Spine surgeons' biggest threats headed into 2024


The spine field has exciting innovations and opportunities for surgeons to improve patient care. But there are also roadblocks holding surgeons back from truly delivering the best care possible for patients.

Independent spine surgeons are seeing financial challenges from workforce shortages, high labor and supply costs, and pressure to invest in new technologies. The most significant challenge in 2023 has been the burden of increased prior authorizations and insurers requiring more approvals before surgeons can render care.

At the 20th Spine, Orthopedic and Pain Management-Driven ASC Conference in June, a panel of spine surgeons shared their experiences with prior authorizations and changing payer policies.

"[Prior authorizations] seem to be an ever-moving target," said Carlos Bagley, MD, chair of the department of neurosurgery, co-chair of the neurosciences division and co-medical director of the Saint Luke's Bloch Neurosciences Institute in Kansas City, Mo. "It creates additional challenges for efficiency and just good quality patient care."

Ernest Braxton, MD, a surgeon at Vail-Summit Orthopaedics & Neurosurgery in Vail, Colo., agreed.

"The biggest holdup in getting patients to the OR used to be getting pre-op clearance, a medical reason, but now the biggest reason is insurance preauthorizations," he said. "The usual threats always loom over the horizon. I think they're very real existential threats of decreased reimbursement, erosion of our contracts, which just makes it harder for us to maintain private practice."

Frank Phillips, MD, a spine surgeon at Midwest Orthopaedics at Rush and director of the division of spine surgery at Rush University Medical Center, has also seen payer challenges ramp up in the last year.

"The payers have the deck stacked in their favor," he said. "We all know we fight those battles on a one-on-one basis for illogical denials … Years ago they would say we didn't have evidence for what we do. We've done a really good job over the last 20 years of providing a lot of good evidence and good data, but it doesn't seem to have much effect."

These challenges are evergreen, and Dr. Braxton's team surveyed the landscape and found a new opportunity to drive patient care. Surgeons can despair, he said, but that isn't very fun.

"Instead of wallowing in self-pity and despair, we're seeing newer opportunities," he said. "I happen to live in a place where there's a lot of medical tourism and we're focusing more on getting people who are out of state and even international to get care out in Colorado."

He has developed strong patient relationships that "transcend geographical boundaries'' as patients choose to travel and see him for degenerative conditions.

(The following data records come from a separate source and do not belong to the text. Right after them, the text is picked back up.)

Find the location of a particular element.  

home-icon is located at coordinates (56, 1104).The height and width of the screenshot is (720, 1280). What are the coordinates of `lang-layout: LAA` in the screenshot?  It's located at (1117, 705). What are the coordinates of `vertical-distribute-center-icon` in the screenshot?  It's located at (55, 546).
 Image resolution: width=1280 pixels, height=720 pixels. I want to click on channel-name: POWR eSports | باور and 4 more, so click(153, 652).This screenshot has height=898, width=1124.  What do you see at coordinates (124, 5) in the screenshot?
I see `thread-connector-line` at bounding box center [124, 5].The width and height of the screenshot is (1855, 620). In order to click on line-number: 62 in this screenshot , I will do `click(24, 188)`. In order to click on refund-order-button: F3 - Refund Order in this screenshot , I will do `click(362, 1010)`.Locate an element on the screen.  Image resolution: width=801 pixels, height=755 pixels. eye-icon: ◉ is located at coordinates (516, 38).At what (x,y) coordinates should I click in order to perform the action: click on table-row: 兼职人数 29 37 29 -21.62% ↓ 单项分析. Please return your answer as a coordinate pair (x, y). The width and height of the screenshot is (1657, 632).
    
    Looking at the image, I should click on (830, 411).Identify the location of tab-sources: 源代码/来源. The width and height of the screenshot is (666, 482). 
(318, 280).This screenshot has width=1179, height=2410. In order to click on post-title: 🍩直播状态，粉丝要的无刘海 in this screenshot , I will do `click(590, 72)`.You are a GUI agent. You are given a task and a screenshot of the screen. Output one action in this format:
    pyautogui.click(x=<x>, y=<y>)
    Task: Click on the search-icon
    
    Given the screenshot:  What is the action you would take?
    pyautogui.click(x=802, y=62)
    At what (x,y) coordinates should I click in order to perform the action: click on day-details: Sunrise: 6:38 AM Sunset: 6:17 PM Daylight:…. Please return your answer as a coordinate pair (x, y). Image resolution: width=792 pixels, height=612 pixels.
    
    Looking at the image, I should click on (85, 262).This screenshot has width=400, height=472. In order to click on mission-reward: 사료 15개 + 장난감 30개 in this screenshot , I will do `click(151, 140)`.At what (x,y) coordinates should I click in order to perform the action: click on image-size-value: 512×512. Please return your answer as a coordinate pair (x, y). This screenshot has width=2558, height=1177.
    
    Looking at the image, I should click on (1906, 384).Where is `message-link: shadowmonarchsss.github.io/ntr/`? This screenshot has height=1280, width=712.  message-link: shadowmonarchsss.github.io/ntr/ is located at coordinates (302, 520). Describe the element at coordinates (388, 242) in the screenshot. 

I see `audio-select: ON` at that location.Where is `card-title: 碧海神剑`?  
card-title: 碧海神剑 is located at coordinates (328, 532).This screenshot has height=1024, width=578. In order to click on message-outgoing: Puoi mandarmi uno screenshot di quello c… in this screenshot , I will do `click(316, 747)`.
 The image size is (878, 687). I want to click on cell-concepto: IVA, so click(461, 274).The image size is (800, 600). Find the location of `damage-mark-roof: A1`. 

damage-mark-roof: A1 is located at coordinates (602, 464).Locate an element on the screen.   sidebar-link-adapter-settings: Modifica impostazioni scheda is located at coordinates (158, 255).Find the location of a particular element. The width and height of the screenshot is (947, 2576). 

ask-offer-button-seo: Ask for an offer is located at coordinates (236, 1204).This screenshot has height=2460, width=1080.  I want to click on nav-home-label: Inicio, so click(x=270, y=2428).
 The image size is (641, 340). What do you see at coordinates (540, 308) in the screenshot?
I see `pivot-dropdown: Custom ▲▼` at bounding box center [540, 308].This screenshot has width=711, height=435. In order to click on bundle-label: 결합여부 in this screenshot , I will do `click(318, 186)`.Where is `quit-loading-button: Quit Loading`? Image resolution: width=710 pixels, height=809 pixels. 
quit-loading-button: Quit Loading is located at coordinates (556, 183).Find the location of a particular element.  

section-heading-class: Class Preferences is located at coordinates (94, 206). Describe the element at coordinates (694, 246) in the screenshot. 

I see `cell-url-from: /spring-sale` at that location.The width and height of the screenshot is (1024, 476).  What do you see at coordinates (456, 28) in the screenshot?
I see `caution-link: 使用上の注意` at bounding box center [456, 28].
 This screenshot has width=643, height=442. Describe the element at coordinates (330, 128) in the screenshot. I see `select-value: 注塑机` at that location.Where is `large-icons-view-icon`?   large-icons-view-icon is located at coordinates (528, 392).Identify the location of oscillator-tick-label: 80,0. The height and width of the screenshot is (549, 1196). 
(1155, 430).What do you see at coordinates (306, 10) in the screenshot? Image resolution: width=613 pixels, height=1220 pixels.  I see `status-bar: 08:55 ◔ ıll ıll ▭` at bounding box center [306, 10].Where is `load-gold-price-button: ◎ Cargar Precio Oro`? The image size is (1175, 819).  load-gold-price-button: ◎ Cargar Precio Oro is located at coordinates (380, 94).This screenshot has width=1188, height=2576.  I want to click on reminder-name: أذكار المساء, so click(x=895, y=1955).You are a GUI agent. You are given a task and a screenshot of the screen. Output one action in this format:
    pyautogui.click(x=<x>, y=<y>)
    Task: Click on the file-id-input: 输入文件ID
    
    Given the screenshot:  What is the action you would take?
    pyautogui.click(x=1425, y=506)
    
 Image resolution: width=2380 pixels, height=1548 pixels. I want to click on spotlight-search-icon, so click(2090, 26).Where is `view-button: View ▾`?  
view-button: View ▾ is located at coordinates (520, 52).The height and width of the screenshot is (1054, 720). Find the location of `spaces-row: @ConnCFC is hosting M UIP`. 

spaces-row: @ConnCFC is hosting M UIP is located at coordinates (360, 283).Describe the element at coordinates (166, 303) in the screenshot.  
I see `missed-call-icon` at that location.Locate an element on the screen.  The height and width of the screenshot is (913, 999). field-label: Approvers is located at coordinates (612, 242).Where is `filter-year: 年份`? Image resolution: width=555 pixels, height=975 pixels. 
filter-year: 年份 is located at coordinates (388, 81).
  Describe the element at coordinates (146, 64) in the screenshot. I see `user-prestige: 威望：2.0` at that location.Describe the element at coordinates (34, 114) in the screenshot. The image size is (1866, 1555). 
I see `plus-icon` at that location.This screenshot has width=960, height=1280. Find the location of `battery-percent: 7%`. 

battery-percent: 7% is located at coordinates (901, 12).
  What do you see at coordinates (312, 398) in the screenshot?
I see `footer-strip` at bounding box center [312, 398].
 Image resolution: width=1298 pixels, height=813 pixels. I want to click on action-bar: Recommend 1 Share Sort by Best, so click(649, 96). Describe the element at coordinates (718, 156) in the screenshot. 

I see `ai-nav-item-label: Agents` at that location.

He sees relationships with insurance companies and investment in improved technology as well as the site of service changing more to the outpatient setting.

The transition to more outpatient spine surgery could mean more alignment, or more contention, between hospitals and surgeon groups.

"The venue of care and how we pay for [new technology in spine] is critical as we move more to outpatient facilities," said Dr. Phillips. "I think that now the relationship between hospitals and ASCs is becoming more and more challenging as hospitals see their cash cows moving away. I think those are the things we're going to deal with over the next five years."